Jump to content

2005 outback check engine light


tall_tog
 Share

Recommended Posts

HI All , 

new to here although not new to subarus and i've been hiding in the forester forum for 6 months but just couldn't get on with it so have returned to an outback

Anyway - 

I have the check engine light after a 30 mile drive , stopped at shop, started it back up and the CEL stayed on.

I've seen a lot of mention of it being to do with the fuel cap not being tight enough or leaking pressure, is this an urban myth or fact?

I've opened it closed and tightened until a good couple of  clicks but the light is still on.

Car drives totally unaffected

Going back to where i bought it tomorrow so they can plug it in and clear the memory then see what happens

thanks

Link to comment
Share on other sites


On some manufacturers if the cap isn't on the evap system won't be working at full efficency so can throw codes, or the carbon canister is saturated (if applicable) the same happens, do you have a Bluetooth dongle ? The generic ones are cheap as are the apps you'd be able to read the code and have some idea of what's coming up before taking it back for the garage to sort

  • Like 1
Link to comment
Share on other sites

took it to local garage that i use and they plugged it in for me.
◆ ◆ ◆ ◆ ◆
Work to be completed -
Continue the forum thread about the 2005 Outback check engine light from the point where it stops.
◆ ◆ ◆ ◆ ◆
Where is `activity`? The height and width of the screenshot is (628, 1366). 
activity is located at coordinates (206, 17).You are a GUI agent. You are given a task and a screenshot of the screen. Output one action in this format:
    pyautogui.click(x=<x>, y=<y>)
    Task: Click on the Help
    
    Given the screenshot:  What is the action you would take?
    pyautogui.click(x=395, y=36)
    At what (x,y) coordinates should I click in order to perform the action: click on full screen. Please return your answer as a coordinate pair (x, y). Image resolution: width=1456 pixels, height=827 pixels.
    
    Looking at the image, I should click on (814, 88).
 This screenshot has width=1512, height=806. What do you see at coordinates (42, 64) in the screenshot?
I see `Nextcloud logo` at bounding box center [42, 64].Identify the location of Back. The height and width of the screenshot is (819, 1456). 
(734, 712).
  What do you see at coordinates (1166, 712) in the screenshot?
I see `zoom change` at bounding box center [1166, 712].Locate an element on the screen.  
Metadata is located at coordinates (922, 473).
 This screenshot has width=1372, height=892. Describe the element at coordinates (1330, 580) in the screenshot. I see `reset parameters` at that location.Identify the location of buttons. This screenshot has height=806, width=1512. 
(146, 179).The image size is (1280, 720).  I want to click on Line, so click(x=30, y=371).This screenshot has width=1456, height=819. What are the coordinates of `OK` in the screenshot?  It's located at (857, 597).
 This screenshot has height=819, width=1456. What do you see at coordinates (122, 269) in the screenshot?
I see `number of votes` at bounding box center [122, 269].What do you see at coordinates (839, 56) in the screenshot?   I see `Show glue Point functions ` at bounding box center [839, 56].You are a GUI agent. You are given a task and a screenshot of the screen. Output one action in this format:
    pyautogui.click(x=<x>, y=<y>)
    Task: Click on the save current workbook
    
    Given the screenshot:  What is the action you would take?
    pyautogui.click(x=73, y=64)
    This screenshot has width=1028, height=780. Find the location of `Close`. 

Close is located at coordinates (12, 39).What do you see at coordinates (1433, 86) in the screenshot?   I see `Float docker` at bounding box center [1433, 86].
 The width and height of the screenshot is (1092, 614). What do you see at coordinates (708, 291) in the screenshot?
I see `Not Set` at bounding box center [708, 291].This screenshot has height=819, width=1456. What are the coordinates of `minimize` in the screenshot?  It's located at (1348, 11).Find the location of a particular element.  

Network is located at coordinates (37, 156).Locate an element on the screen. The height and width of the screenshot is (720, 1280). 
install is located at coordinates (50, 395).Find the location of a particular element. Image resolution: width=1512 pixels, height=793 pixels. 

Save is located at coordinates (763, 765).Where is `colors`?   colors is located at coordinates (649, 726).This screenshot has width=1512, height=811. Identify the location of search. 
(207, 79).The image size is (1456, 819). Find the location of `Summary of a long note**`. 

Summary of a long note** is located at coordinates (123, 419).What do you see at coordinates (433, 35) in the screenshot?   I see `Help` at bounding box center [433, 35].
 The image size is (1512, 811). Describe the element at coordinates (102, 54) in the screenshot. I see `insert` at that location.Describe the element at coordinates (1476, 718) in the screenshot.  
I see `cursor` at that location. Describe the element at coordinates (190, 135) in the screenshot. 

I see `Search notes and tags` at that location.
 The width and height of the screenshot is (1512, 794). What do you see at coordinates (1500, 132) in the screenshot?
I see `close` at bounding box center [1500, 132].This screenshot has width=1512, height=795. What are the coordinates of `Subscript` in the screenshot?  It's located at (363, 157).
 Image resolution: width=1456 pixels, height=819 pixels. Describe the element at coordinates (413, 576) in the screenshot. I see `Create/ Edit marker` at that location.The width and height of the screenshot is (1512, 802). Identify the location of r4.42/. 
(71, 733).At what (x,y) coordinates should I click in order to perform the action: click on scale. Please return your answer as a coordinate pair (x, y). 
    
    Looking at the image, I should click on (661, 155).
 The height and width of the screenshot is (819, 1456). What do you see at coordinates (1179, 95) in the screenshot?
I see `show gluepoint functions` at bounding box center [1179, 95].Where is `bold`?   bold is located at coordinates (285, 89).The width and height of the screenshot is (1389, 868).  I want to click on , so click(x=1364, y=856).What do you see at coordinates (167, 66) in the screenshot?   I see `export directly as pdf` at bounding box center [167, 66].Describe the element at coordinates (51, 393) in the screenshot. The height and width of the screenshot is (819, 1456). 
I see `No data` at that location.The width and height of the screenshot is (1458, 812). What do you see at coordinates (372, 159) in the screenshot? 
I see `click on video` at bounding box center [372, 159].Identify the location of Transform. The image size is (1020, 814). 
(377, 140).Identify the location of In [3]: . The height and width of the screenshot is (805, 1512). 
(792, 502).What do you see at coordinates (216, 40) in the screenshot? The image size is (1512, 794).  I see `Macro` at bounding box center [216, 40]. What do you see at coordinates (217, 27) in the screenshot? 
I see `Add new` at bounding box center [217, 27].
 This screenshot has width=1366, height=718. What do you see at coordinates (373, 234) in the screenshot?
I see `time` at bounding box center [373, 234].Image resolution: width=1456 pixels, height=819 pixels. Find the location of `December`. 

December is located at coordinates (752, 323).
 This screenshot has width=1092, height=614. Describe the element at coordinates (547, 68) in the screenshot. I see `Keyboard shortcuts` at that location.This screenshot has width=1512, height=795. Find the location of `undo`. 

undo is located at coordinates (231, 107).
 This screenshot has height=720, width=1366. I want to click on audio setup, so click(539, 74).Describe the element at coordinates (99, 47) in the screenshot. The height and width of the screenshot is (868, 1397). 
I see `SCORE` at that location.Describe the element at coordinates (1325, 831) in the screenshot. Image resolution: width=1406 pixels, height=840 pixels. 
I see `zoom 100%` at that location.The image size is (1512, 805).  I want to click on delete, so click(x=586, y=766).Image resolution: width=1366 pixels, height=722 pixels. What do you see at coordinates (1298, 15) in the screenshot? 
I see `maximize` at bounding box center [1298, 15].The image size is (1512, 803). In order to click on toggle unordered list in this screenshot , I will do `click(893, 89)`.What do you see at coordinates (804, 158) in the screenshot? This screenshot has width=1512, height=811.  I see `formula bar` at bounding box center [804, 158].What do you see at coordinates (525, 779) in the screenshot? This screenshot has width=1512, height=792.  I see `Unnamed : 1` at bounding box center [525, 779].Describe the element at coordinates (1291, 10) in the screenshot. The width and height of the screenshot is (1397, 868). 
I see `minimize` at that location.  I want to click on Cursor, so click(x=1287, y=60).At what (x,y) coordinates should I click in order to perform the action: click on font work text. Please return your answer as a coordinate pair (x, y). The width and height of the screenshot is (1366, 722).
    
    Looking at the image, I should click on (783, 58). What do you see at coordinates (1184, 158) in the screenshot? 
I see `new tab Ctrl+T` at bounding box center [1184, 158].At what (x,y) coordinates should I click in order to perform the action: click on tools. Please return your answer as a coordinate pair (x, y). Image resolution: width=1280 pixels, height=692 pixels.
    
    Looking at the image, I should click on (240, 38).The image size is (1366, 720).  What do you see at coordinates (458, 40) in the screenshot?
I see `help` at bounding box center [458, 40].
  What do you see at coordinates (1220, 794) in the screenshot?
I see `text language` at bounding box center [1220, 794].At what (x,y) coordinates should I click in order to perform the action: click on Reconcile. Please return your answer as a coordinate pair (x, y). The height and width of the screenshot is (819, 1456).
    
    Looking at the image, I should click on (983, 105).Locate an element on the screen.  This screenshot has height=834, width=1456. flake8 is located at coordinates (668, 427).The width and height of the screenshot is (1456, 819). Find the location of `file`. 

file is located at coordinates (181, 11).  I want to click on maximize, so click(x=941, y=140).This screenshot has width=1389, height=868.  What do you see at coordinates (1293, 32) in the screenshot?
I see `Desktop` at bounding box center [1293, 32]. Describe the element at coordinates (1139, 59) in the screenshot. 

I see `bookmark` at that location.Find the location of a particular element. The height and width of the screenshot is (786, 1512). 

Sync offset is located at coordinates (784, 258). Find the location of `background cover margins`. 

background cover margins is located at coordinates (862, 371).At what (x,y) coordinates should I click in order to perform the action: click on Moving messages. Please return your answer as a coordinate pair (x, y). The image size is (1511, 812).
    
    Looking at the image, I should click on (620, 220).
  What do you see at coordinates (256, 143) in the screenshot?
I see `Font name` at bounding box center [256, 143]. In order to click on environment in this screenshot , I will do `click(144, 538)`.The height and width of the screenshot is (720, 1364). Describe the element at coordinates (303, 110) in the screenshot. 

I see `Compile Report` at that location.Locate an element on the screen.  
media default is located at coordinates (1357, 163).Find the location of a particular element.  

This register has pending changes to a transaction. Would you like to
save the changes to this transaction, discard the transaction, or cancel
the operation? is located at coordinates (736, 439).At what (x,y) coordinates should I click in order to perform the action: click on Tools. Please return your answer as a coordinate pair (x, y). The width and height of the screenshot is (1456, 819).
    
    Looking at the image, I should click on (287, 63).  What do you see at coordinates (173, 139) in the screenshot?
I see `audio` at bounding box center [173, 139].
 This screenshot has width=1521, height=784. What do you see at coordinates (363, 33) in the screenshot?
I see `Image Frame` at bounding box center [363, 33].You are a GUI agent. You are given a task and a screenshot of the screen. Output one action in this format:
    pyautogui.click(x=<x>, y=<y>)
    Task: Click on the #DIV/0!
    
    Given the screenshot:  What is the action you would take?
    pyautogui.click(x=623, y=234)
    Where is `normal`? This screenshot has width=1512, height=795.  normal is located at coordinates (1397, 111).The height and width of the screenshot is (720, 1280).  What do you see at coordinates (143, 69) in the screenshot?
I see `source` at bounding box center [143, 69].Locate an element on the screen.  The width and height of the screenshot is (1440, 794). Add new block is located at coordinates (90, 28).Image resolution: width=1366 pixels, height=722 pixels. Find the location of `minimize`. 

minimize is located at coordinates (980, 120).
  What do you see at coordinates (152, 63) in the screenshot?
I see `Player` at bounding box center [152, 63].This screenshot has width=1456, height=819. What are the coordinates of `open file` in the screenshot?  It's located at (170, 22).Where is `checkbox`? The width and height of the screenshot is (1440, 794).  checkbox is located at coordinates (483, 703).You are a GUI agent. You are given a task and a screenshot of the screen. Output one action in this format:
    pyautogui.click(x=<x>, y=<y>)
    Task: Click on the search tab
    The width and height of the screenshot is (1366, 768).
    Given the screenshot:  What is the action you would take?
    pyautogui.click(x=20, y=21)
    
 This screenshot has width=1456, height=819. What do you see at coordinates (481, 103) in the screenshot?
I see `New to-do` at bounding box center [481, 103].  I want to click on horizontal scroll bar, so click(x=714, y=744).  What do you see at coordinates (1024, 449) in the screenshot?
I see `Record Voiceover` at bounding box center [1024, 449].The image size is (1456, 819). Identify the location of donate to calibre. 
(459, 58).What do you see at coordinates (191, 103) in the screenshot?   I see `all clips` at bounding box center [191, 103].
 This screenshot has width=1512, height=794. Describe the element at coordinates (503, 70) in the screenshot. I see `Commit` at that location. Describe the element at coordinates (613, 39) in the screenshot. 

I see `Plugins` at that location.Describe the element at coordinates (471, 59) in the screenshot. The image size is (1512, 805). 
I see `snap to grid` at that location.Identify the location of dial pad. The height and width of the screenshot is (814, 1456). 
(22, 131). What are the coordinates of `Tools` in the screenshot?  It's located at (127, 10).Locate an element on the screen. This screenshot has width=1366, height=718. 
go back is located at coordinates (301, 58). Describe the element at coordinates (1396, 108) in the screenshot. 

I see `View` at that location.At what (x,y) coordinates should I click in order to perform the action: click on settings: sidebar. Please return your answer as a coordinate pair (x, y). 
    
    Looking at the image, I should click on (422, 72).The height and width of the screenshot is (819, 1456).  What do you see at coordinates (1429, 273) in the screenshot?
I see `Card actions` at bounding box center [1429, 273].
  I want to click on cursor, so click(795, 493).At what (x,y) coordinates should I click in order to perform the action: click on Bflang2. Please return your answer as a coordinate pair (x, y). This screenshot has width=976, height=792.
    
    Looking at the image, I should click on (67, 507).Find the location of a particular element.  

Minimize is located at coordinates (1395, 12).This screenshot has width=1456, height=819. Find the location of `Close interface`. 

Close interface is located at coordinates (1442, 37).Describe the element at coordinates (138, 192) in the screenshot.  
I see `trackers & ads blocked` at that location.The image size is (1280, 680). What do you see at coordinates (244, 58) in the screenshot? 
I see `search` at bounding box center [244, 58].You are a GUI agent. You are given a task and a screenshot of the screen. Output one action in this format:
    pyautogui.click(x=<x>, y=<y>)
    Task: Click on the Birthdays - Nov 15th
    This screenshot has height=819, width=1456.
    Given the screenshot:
◆ ◆ ◆ ◆ ◆
Task response -
cat converter bank 1 was the warning code

they've reset it and after 20 miles stop start it hasnt come back on yet.

Is that the lambda sensor potentially?

 

Link to comment
Share on other sites

and to reply to the questions - 2.5L 

gentle driving in very wet conditions on A roads then 15 miles steady 75 on dual carriageway

i think it had been sitting for some time before i bought it, would that do it ?

Link to comment
Share on other sites

The way I understand it, cat efficiency bank 1 codes can be triggered by a number of causes, most not directly connected to the cat or the lambda sensor. These include;

  • A damaged or failed oxygen sensor (HO2S)
  • Downstream oxygen sensor (HO2S) wiring damaged or connected improperly
  • The engine coolant temperature sensor is not working properly
  • Damaged or leaking exhaust manifold / catalytic converter / silencer / exhaust pipe
  • Retarded spark timing
  • The oxygen sensors in front and behind the converter are reporting too similar readings
  • Leaking fuel injector or high fuel pressure
  • Cylinder misfire
  • Oil contamination
  • Poor fuel quality
  • Vacuum leaks

You might want to try a little sleuthing before changing parts.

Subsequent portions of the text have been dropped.